The economic environment is becoming less favorable for large Western companies - Oatseller
https://hbr.org/2015/10/the-future-and-how-to-survive-it
======
Animats
What's so striking is the high percentage of family-owned large companies in
emerging economies. Arguably, this is also happening in the US, with two-tier
stock schemes keeping founders in control. 80 people now own half the world's
net worth. Here's the list.[1] The 20th century was the century of the big,
publicly held corporation.
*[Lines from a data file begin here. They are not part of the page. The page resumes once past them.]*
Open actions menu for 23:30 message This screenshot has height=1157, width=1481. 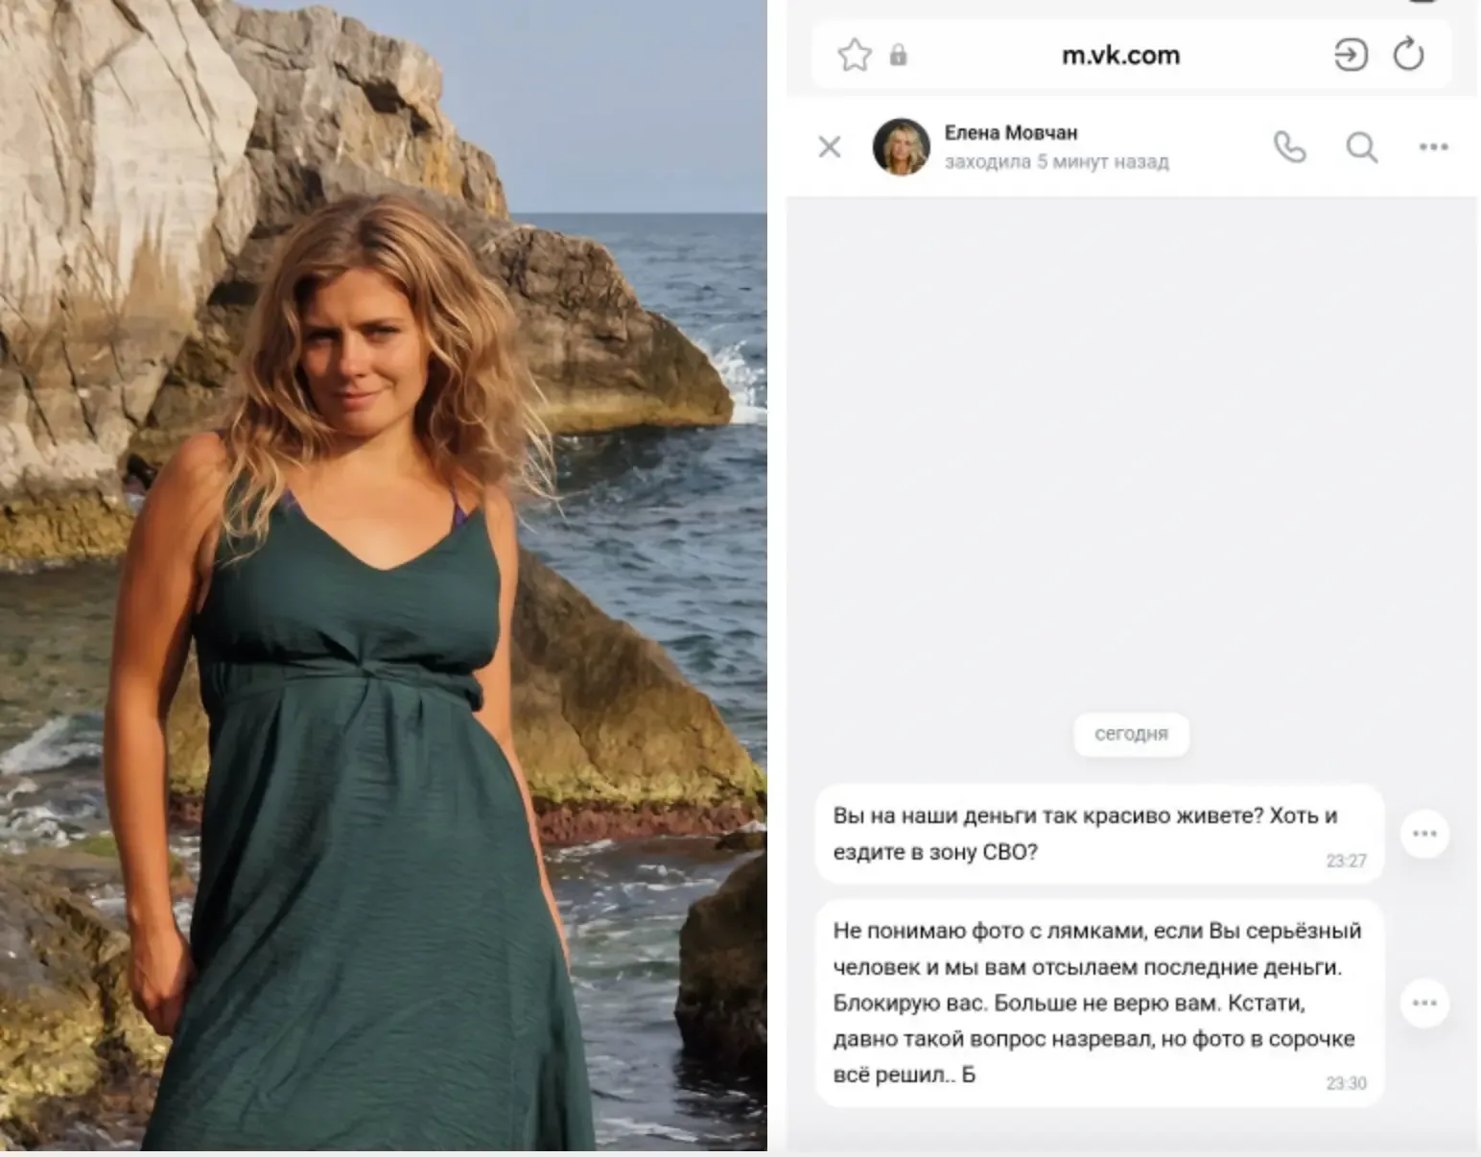coord(1424,1003)
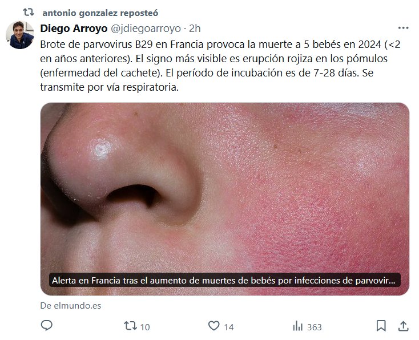The image size is (419, 340).
Task: Like the tweet with the heart icon
Action: click(213, 326)
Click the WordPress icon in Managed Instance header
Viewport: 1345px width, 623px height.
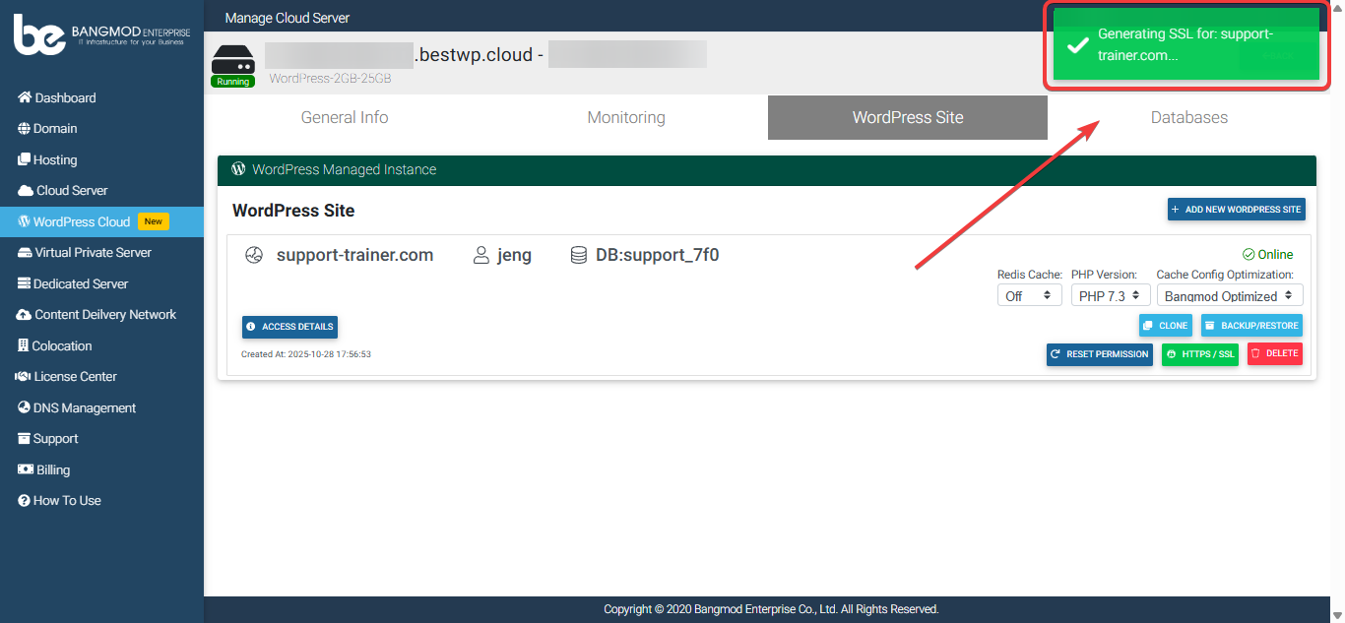(x=238, y=169)
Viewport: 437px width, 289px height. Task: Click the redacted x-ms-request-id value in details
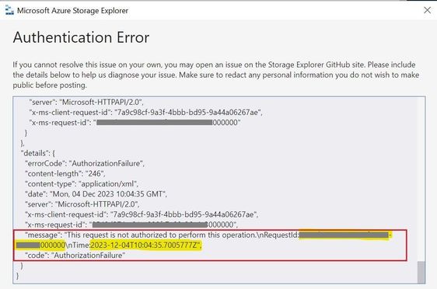click(149, 225)

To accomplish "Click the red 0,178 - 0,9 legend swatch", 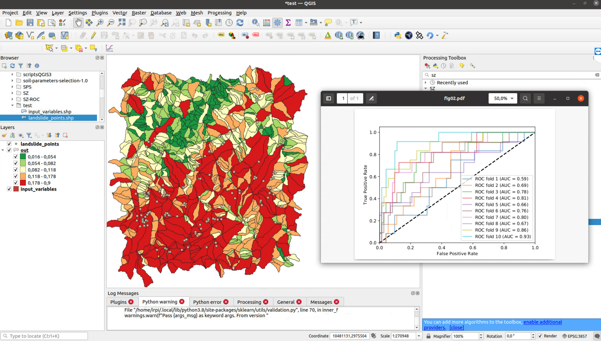I will point(23,183).
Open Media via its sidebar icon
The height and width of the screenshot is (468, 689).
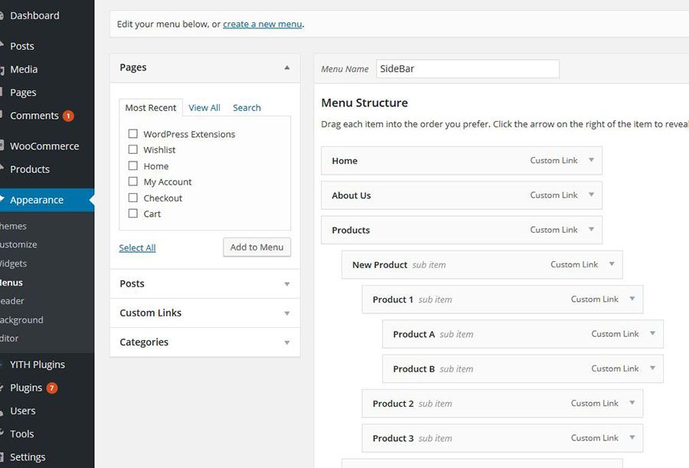coord(2,69)
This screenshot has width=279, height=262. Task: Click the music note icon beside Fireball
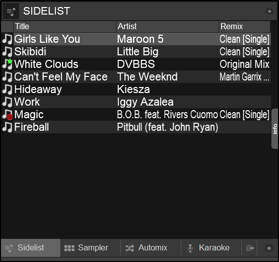click(x=7, y=127)
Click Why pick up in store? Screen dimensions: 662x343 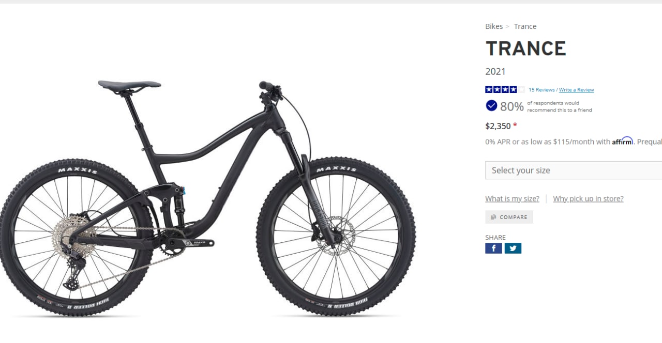(588, 198)
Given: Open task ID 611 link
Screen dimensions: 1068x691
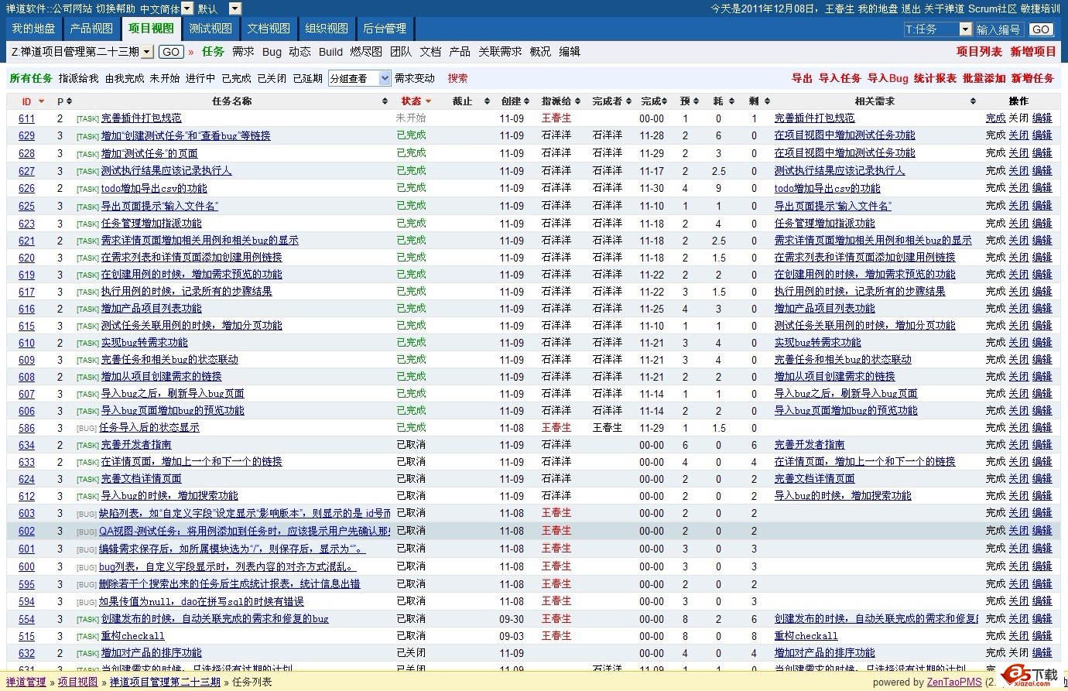Looking at the screenshot, I should coord(27,118).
The 21st century may be the century of the
oligarch.

This is new. Only four years ago, it was 388 people, not just 80.

The top 10:

    
    
        1   Bill Gates	$76B	USA		Tech
    
        2	Carlos Slim	$72B	Mexico		Telecom
    
        3	Amancio Ortega	$64B	Spain		Retail
    
        4	Warren Buffett	$58B	USA		Finance
    
        5	Larry Ellison	$48B	USA		Tech
    
        6	Charles Koch	$40B	USA	 	Diversified
    
        7	David Koch	$40B	USA	 	Diversified
    
        8	Sheldon Adelson	$38B	USA		Entertainment
    
        9	Christy Walton	$37B	USA	 	Retail
    
        10	Jim Walton      $35B	USA	 	Retail
    

In the 1960s, there was one billionaire in the world - John Paul Getty, of
Getty Oil. We've come a long way.

[1] [http://fivethirtyeight.com/datalab/meet-the-80-people-who-
ar...](http://fivethirtyeight.com/datalab/meet-the-80-people-who-are-as-rich-
as-half-the-world/)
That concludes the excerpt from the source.